Thanks, I figured it had to do with Microsoft. The bitrates on Winamp were identical to those when imported to Media Monkey. I think I'll choose between those two for my main library and forget about WMP.
Martel
QUOTE (Axon @ Jul 17 2008, 17:33) *
IIRC, WMP's bitrate estimations simply have no basis in reality. It sounds like it's just grabbing the bitrate of the first frame, while everybody else does the right thing and average the bitrate over the entire file. It's easy to do the latter yourself to double-check: Divide the size of the file in bytes by the length in seconds and divide by 256.

Just a minor correction, 1024/8 = 128, so you have to divide by 128 not 256.
Well, I just tried this on a LAME 3.96 128kbps CBR file and I got a result of 125.1 kbps, which is somewhat strange... (Foobar2k indicates length of 3:35.267 and the file is 3'445'654 bytes long) unsure.gif
robert
3:35.267 == 215.267 sec
3445654 * 8 == 27565232 bits
27565232 / 215.267 == 128051,3594745130465886550191158 bits/sec
1280051 / 1000 ~= 128 kbps
Martel
QUOTE (robert @ Jul 18 2008, 03:11) *
1280051 / 1000 ~= 128 kbps
Sorry, but I thought that "kilo" = 2^10 = 1024 in computer terminology... So it is the same crap as with hard disk/CD/DVD media capacity then.
j7n
In telecommunications a kilobit is traditionally 1000 bits.
greynol
http://en.wikipedia.org/wiki/Kibibit
grommet
QUOTE (texasflood @ Jul 17 2008, 20:49) *
Thanks, I figured it had to do with Microsoft. The bitrates on Winamp were identical to those when imported to Media Monkey. I think I'll choose between those two for my main library and forget about WMP.

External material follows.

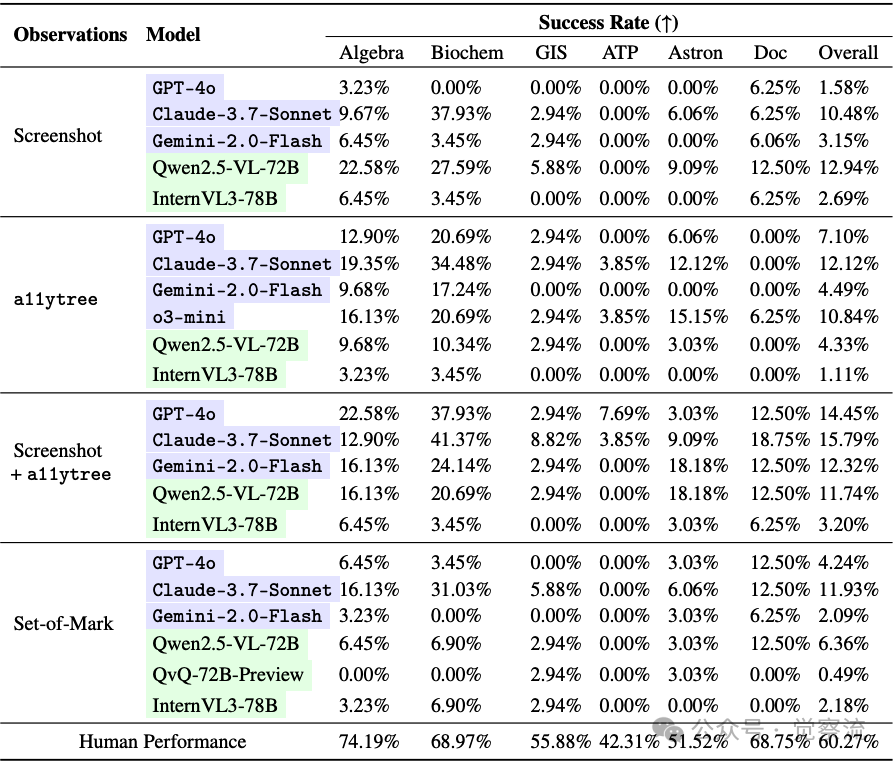The image size is (894, 765).
Task: Select the Overall column header
Action: (x=848, y=53)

Just some trivia: WMP 11 does finally update the bitrate in it's library/display once a non-FhG VBR MP3 track is played to end. If you want to see it: Start a track, jump to the last 10 seconds or so... and when the track ends, a more correct bitrate is displayed and stored in the library. For some reason, Microsoft never updated the WMFSDK code to deal with LAME-like VBR MP3... you get the same 'wrong' average bitrate in Explorer shell, since it calls the same API WMP uses.